**TRY IT:** The whole of the data must be transcribed exactly.

**EXERCISE INPUTS:**

'''

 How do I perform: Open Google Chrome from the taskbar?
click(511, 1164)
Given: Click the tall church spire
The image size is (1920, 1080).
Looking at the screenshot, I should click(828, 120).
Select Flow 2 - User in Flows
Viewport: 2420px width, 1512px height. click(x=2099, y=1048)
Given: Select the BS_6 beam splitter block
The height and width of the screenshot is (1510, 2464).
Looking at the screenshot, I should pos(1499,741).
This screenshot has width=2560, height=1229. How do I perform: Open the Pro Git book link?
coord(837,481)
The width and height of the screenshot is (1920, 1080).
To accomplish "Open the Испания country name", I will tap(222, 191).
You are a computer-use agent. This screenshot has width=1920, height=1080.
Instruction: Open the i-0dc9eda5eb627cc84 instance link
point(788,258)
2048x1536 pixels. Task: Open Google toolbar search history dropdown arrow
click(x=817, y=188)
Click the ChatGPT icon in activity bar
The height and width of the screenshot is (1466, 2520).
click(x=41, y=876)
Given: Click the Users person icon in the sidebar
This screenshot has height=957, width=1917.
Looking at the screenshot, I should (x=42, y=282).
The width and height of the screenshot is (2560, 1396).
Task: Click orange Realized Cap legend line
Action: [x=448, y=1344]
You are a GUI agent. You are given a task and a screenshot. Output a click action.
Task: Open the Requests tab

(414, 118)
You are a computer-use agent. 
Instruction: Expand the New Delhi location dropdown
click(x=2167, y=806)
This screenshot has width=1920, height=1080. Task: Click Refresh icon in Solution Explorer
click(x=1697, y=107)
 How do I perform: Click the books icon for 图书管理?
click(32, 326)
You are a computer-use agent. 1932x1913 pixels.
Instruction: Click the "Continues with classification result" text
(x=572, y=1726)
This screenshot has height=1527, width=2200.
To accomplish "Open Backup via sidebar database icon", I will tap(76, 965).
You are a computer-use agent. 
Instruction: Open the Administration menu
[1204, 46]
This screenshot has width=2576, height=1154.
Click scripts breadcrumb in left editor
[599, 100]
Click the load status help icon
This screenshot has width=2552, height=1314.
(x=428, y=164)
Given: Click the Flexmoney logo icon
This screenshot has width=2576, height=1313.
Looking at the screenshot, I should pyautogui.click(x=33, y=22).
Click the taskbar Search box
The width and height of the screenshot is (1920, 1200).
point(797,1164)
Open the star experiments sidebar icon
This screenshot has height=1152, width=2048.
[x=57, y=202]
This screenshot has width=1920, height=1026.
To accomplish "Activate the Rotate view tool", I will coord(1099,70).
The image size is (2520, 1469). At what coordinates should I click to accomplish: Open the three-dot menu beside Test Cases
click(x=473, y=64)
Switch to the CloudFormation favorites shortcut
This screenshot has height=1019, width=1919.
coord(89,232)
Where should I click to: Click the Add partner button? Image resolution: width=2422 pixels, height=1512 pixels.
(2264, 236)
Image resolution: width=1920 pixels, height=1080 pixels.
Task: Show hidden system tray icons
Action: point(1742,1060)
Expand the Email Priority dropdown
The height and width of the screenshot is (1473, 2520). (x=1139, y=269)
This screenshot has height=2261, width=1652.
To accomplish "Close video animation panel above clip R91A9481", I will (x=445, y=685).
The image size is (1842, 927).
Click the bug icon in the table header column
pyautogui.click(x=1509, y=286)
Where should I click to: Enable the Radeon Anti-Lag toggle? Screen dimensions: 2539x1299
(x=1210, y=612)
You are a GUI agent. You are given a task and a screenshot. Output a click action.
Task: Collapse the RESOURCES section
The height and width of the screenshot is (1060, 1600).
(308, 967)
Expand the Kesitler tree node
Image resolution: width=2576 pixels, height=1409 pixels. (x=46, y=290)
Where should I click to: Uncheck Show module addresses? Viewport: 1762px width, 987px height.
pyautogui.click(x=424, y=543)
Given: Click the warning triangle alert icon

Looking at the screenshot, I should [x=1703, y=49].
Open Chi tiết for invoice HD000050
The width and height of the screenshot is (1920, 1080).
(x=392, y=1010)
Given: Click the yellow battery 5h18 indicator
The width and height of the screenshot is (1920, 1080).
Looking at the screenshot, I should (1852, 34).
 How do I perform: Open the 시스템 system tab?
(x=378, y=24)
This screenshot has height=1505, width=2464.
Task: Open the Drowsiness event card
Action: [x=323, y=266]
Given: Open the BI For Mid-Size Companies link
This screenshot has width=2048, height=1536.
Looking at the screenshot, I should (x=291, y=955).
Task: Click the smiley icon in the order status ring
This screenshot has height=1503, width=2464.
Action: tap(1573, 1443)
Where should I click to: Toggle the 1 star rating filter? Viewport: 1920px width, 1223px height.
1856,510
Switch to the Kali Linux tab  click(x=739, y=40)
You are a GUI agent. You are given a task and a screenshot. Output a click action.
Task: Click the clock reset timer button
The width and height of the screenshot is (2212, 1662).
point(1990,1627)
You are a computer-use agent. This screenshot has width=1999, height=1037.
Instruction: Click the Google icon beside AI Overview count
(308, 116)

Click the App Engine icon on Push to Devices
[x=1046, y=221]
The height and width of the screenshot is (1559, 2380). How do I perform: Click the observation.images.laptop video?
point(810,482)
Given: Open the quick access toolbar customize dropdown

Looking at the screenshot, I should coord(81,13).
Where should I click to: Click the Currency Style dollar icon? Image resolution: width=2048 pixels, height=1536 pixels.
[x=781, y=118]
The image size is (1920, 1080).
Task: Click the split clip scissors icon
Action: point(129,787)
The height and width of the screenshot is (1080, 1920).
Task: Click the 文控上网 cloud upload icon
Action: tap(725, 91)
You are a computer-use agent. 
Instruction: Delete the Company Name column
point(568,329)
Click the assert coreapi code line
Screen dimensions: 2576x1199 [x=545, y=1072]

'''

**ANSWER BOX:**
 How do I perform: Open Google Chrome from the taskbar?
click(511, 1164)
Given: Click the tall church spire
The image size is (1920, 1080).
Looking at the screenshot, I should click(828, 120).
Select Flow 2 - User in Flows
Viewport: 2420px width, 1512px height. click(x=2099, y=1048)
Given: Select the BS_6 beam splitter block
The height and width of the screenshot is (1510, 2464).
Looking at the screenshot, I should pos(1499,741).
This screenshot has width=2560, height=1229. How do I perform: Open the Pro Git book link?
coord(837,481)
The width and height of the screenshot is (1920, 1080).
To accomplish "Open the Испания country name", I will tap(222, 191).
You are a computer-use agent. This screenshot has width=1920, height=1080.
Instruction: Open the i-0dc9eda5eb627cc84 instance link
point(788,258)
2048x1536 pixels. Task: Open Google toolbar search history dropdown arrow
click(x=817, y=188)
Click the ChatGPT icon in activity bar
The height and width of the screenshot is (1466, 2520).
click(x=41, y=876)
Given: Click the Users person icon in the sidebar
This screenshot has height=957, width=1917.
Looking at the screenshot, I should (x=42, y=282).
The width and height of the screenshot is (2560, 1396).
Task: Click orange Realized Cap legend line
Action: [x=448, y=1344]
You are a GUI agent. You are given a task and a screenshot. Output a click action.
Task: Open the Requests tab

(414, 118)
You are a computer-use agent. 
Instruction: Expand the New Delhi location dropdown
click(x=2167, y=806)
This screenshot has width=1920, height=1080. Task: Click Refresh icon in Solution Explorer
click(x=1697, y=107)
 How do I perform: Click the books icon for 图书管理?
click(32, 326)
You are a computer-use agent. 1932x1913 pixels.
Instruction: Click the "Continues with classification result" text
(x=572, y=1726)
This screenshot has height=1527, width=2200.
To accomplish "Open Backup via sidebar database icon", I will tap(76, 965).
You are a computer-use agent. 
Instruction: Open the Administration menu
[1204, 46]
This screenshot has width=2576, height=1154.
Click scripts breadcrumb in left editor
[599, 100]
Click the load status help icon
This screenshot has width=2552, height=1314.
(x=428, y=164)
Given: Click the Flexmoney logo icon
This screenshot has width=2576, height=1313.
Looking at the screenshot, I should pyautogui.click(x=33, y=22).
Click the taskbar Search box
The width and height of the screenshot is (1920, 1200).
point(797,1164)
Open the star experiments sidebar icon
This screenshot has height=1152, width=2048.
[x=57, y=202]
This screenshot has width=1920, height=1026.
To accomplish "Activate the Rotate view tool", I will coord(1099,70).
The image size is (2520, 1469). At what coordinates should I click to accomplish: Open the three-dot menu beside Test Cases
click(x=473, y=64)
Switch to the CloudFormation favorites shortcut
This screenshot has height=1019, width=1919.
coord(89,232)
Where should I click to: Click the Add partner button? Image resolution: width=2422 pixels, height=1512 pixels.
(2264, 236)
Image resolution: width=1920 pixels, height=1080 pixels.
Task: Show hidden system tray icons
Action: point(1742,1060)
Expand the Email Priority dropdown
The height and width of the screenshot is (1473, 2520). (x=1139, y=269)
This screenshot has height=2261, width=1652.
To accomplish "Close video animation panel above clip R91A9481", I will (x=445, y=685).
The image size is (1842, 927).
Click the bug icon in the table header column
pyautogui.click(x=1509, y=286)
Where should I click to: Enable the Radeon Anti-Lag toggle? Screen dimensions: 2539x1299
(x=1210, y=612)
You are a GUI agent. You are given a task and a screenshot. Output a click action.
Task: Collapse the RESOURCES section
The height and width of the screenshot is (1060, 1600).
(308, 967)
Expand the Kesitler tree node
Image resolution: width=2576 pixels, height=1409 pixels. (x=46, y=290)
Where should I click to: Uncheck Show module addresses? Viewport: 1762px width, 987px height.
pyautogui.click(x=424, y=543)
Given: Click the warning triangle alert icon

Looking at the screenshot, I should [x=1703, y=49].
Open Chi tiết for invoice HD000050
The width and height of the screenshot is (1920, 1080).
(x=392, y=1010)
Given: Click the yellow battery 5h18 indicator
The width and height of the screenshot is (1920, 1080).
Looking at the screenshot, I should (1852, 34).
 How do I perform: Open the 시스템 system tab?
(x=378, y=24)
This screenshot has height=1505, width=2464.
Task: Open the Drowsiness event card
Action: [x=323, y=266]
Given: Open the BI For Mid-Size Companies link
This screenshot has width=2048, height=1536.
Looking at the screenshot, I should (x=291, y=955).
Task: Click the smiley icon in the order status ring
This screenshot has height=1503, width=2464.
Action: tap(1573, 1443)
Where should I click to: Toggle the 1 star rating filter? Viewport: 1920px width, 1223px height.
1856,510
Switch to the Kali Linux tab  click(x=739, y=40)
You are a GUI agent. You are given a task and a screenshot. Output a click action.
Task: Click the clock reset timer button
The width and height of the screenshot is (2212, 1662).
point(1990,1627)
You are a computer-use agent. This screenshot has width=1999, height=1037.
Instruction: Click the Google icon beside AI Overview count
(308, 116)

Click the App Engine icon on Push to Devices
[x=1046, y=221]
The height and width of the screenshot is (1559, 2380). How do I perform: Click the observation.images.laptop video?
point(810,482)
Given: Open the quick access toolbar customize dropdown

Looking at the screenshot, I should coord(81,13).
Where should I click to: Click the Currency Style dollar icon? Image resolution: width=2048 pixels, height=1536 pixels.
[x=781, y=118]
The image size is (1920, 1080).
Task: Click the split clip scissors icon
Action: point(129,787)
The height and width of the screenshot is (1080, 1920).
Task: Click the 文控上网 cloud upload icon
Action: tap(725, 91)
You are a computer-use agent. 
Instruction: Delete the Company Name column
point(568,329)
Click the assert coreapi code line
Screen dimensions: 2576x1199 [x=545, y=1072]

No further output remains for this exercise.